Rates of dementia, inclusive of Alzheimer’s, are expected to increase an alarming 300% in the coming decades placing it among the highest health risks for Americans today. While many have attributed the spike to longer lifespans, that alone does not account the exponential rise. An increase in sedentary work environments and lifestyles is also suspected to be a pre-curser to dementia. TrekDesk Treadmill Desk was designed to increase activity levels at the office but could walking at work prevent or reduce the risk of dementia later in life? A recent study published in the Annals of Internal Medicine (http://annals.org/article.aspx?articleid=1567851) found that higher midlife fitness and activity levels show a distinct correlation with a lower risk of developing all cause dementia, suggesting it might.

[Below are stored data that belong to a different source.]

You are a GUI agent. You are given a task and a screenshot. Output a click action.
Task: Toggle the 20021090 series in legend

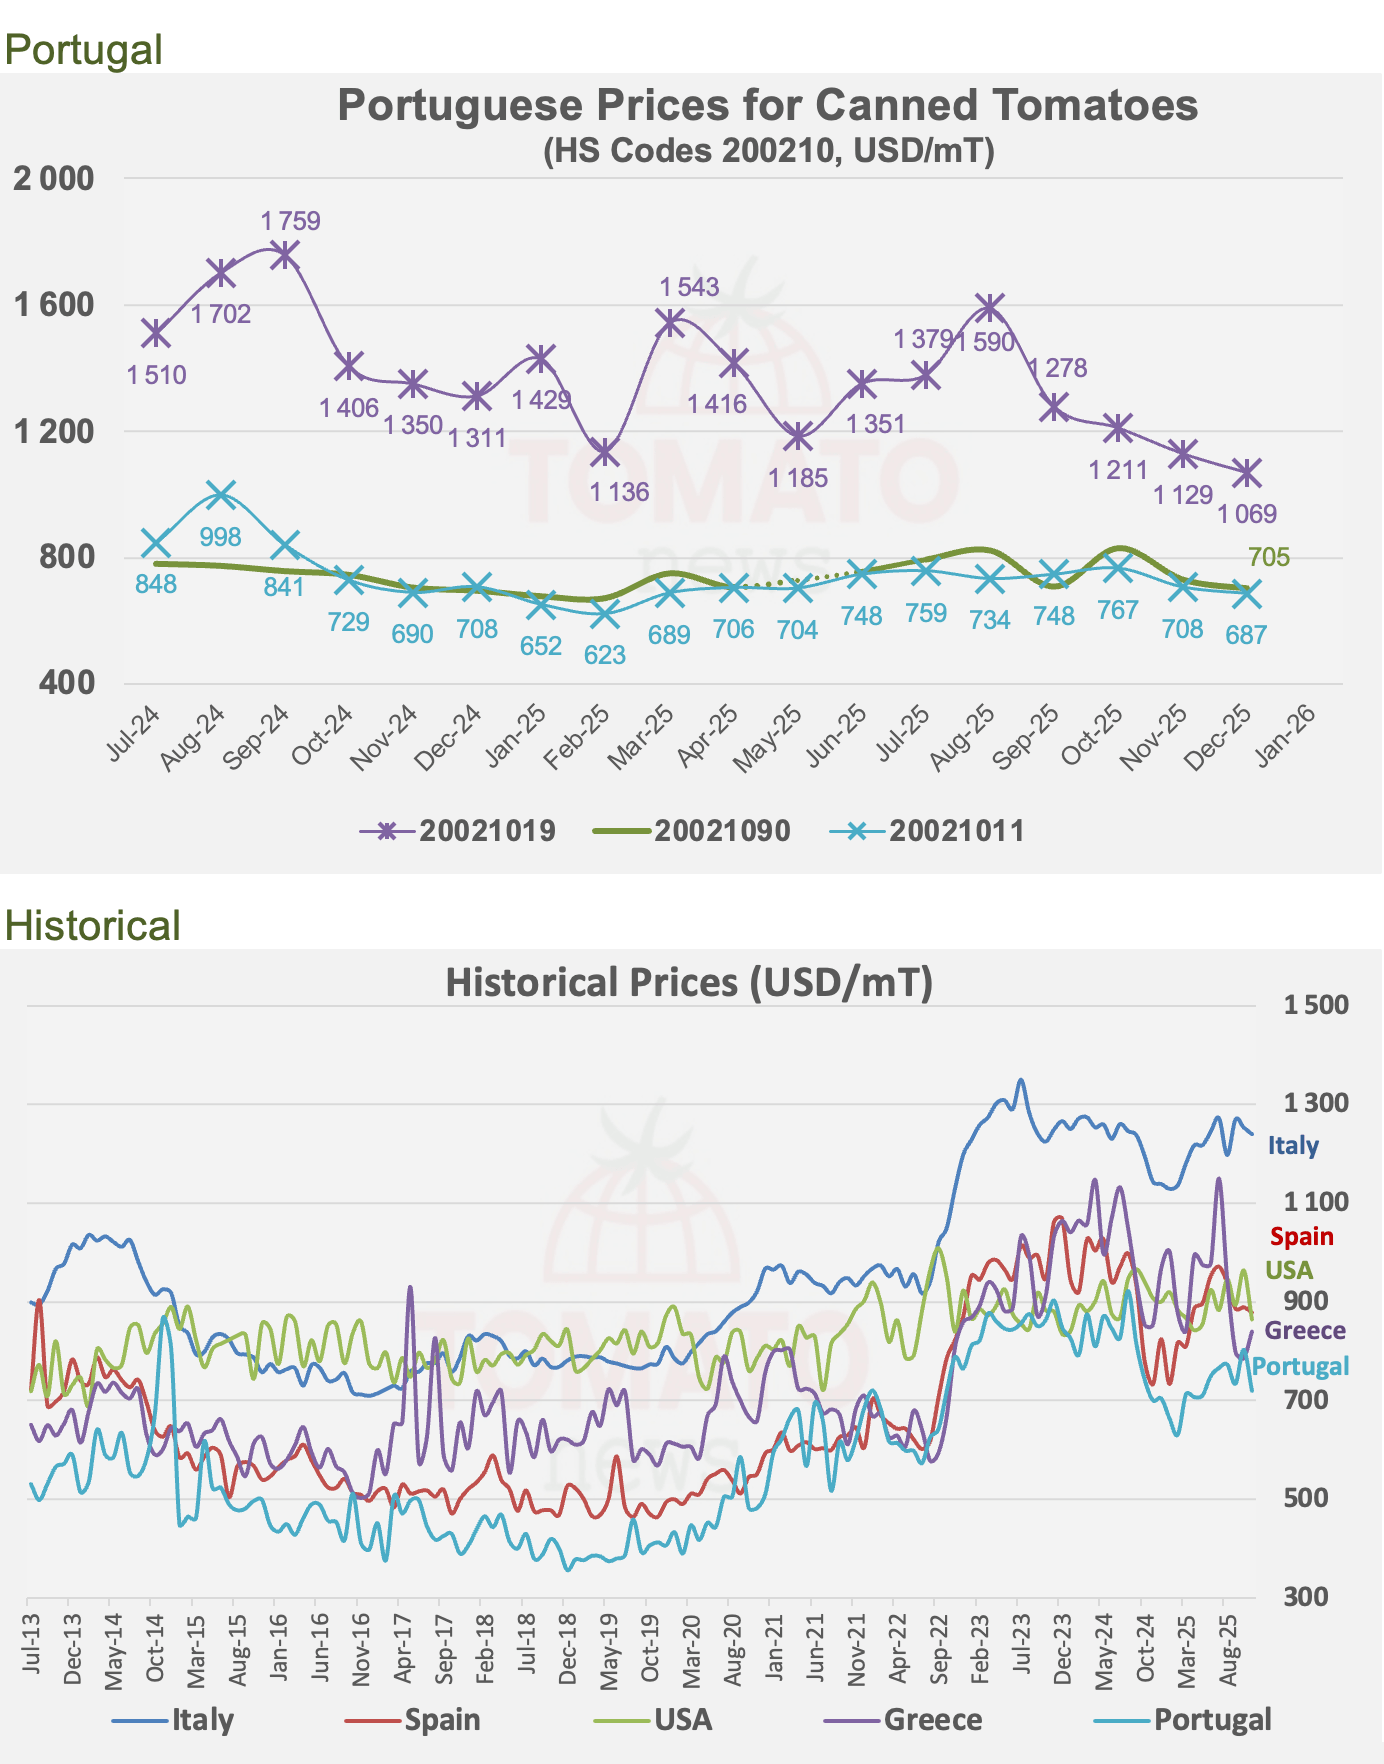pos(692,831)
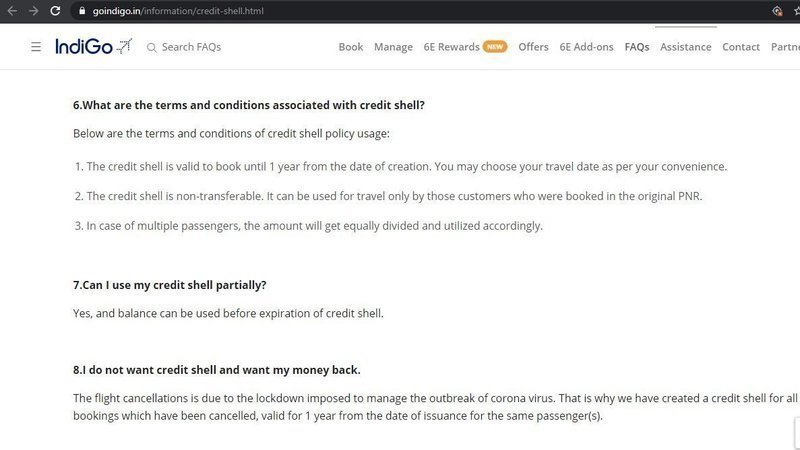This screenshot has width=800, height=450.
Task: Select the FAQs nav item
Action: pyautogui.click(x=637, y=47)
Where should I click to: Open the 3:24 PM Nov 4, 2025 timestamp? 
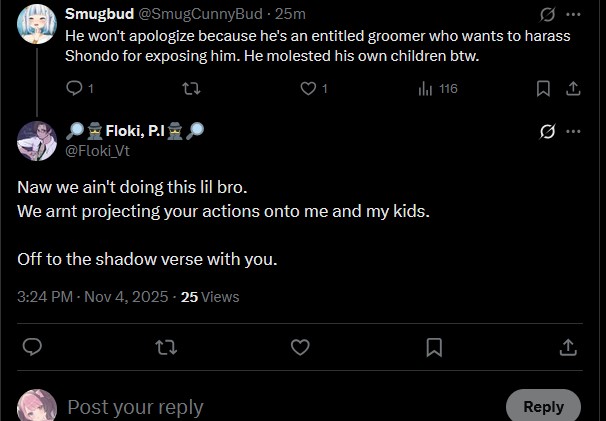pyautogui.click(x=93, y=296)
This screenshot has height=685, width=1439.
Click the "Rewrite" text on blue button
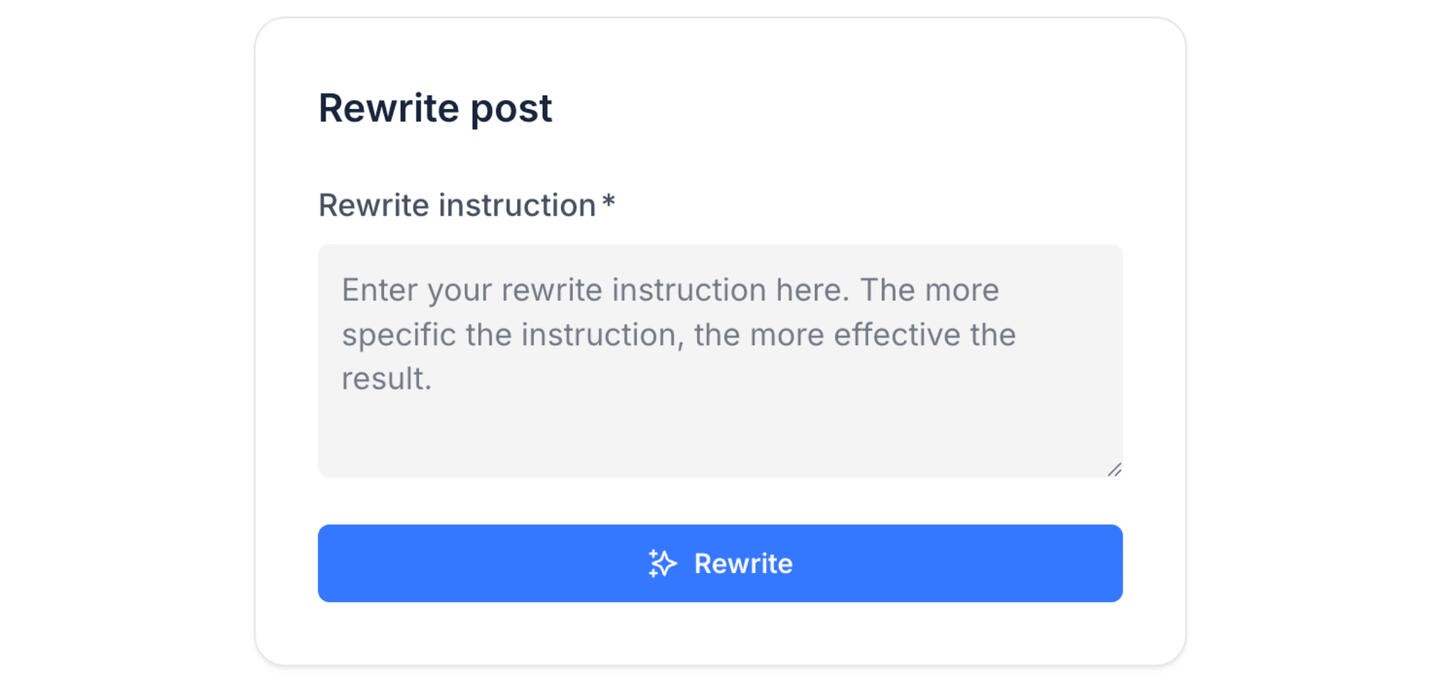pyautogui.click(x=743, y=564)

Midlife Fitness Levels: Avoiding Dementia

The study, funded by the University of Texas Southwestern Medical Center, the National Heart, Lung and Blood Institute and American Heart Association, analyzed date from nearly 20,000 participants initially with a mean age of 50 and measured baseline fitness via a treadmill test. There was a 36% reduction in risk from the quartile measured as most physically fit compared to the lower quartile participants. Surprisingly, the positive test results showing reduced risk of dementia dependent upon fitness levels were independent of any incidence of stroke.  

While activity levels must be increased to improve fitness Americans are less active today than during any other generation. The challenge still remaining is how to increase activity levels when work and leisure environments are growing more and more sedentary.

“There have been numerous studies showing the positive effects of exercise on the brain such as increased brain size, cognitive abilities, capillary production, and neural plasticity in a relatively short period of time; as well as a reduction in risk to other pre-cursors to dementia such as diabetes and hypertension,” stated Steve Bordley, CEO of TrekDesk Treadmill Desk. “This study adds to the growing body of evidence that exercise is essential to long term physical and mental health.”